#### Alıntılanan metin:
"""
Kahve Biyokimyasına Giriş 101

 

Hepimizin bildiği gibi fincanlarımızda biriken bu leziz tadı oluşturan şey, aslında bir bitkinin çekirdeği.

İçerisindeki Yapıları Sırasıyla İnceleyelim.

Yeşil kahve çekirdeğinde birçok çeşit asit bulunmaktadır. Asitlerin bazıları çok hoş tatlara sahip olurken, bazıları ise istenmeyen acı ve boğuk tatlara sahip olabilmektedir.


Bileşikler, genelde 3 bölümden oluşurlar. Bunlar Maillard Reaksiyonları, şeker karamelizasyonu ve kuru damıtıklar. Fincanda ortaya çıkan 800 ün üzerindeki aroma karakteristiği kavrum esnasında bileşikler sayesinde işlenmektedir.
"""
#### Sağlanan veriler:
"""
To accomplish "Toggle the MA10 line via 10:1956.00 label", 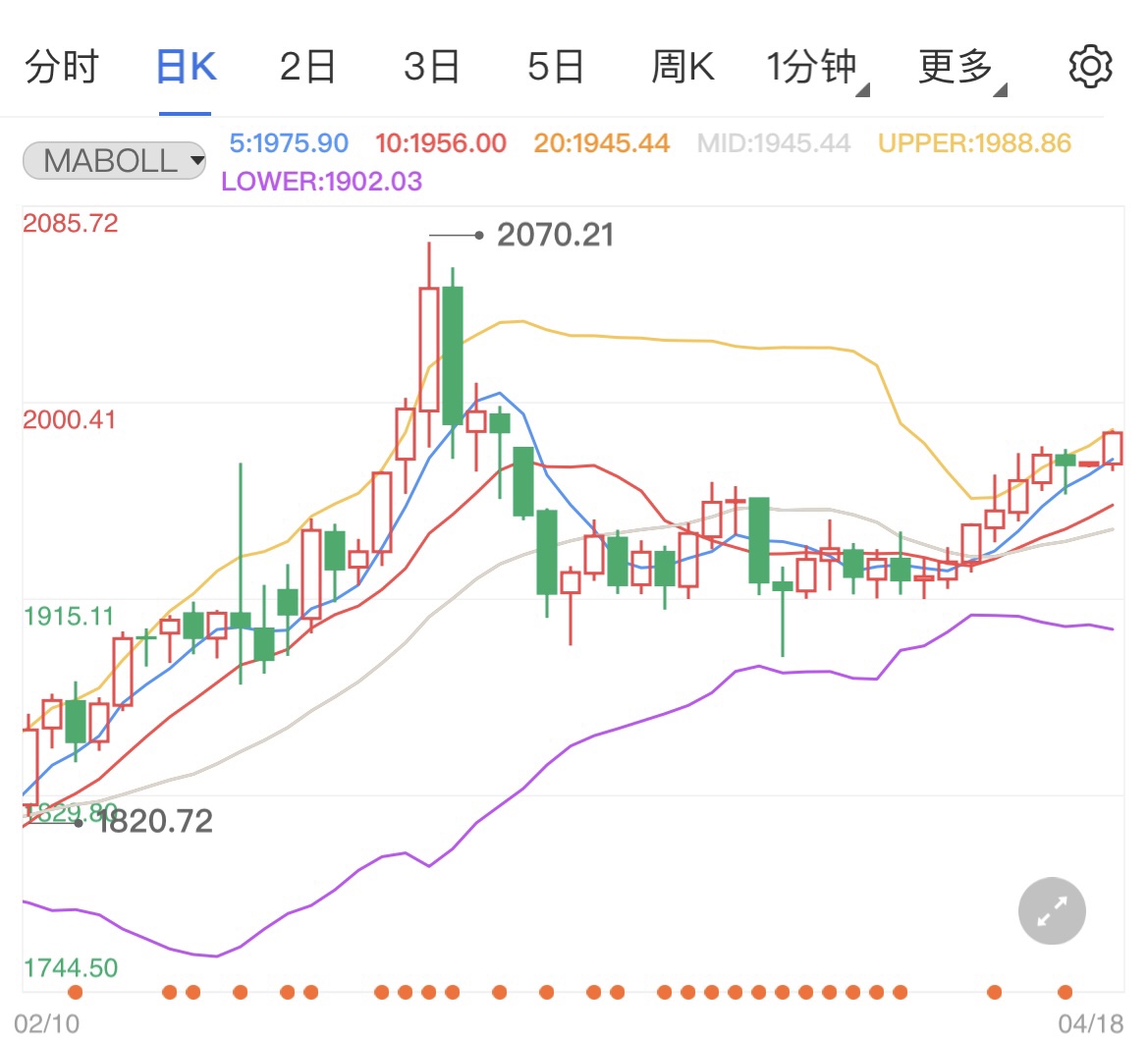I will (x=441, y=142).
"""
#### Görev 1:
Kahve biyokimyası metnine göre bileşikler hangi üç bölümden oluşur?
#### Görev 2:
Kahve biyokimyası metnine son cümlesinden sonra devam edin.

#### Görev çıktısı 1:
Maillard reaksiyonları, şeker karamelizasyonu ve kuru damıtıklar.

#### Görev çıktısı 2:
A)     Kahve Asitleri:

Kahve içerisindeki asitlerden örnek verecek olursak bazıları hoş, canlı ve ferah tatlara sahip olurken, bazıları ise gerçekten çok soğuk, boğuk ve acı tatlara sahip olabilmektedirler. Kahve çekirdeğinin doğası gereği inanılmaz bir antioksidan deposudur. Antioksidan deposu olmasını sağlayan şeyler ise kahvede acı tatlara neden olan fenol bileşiklerdir.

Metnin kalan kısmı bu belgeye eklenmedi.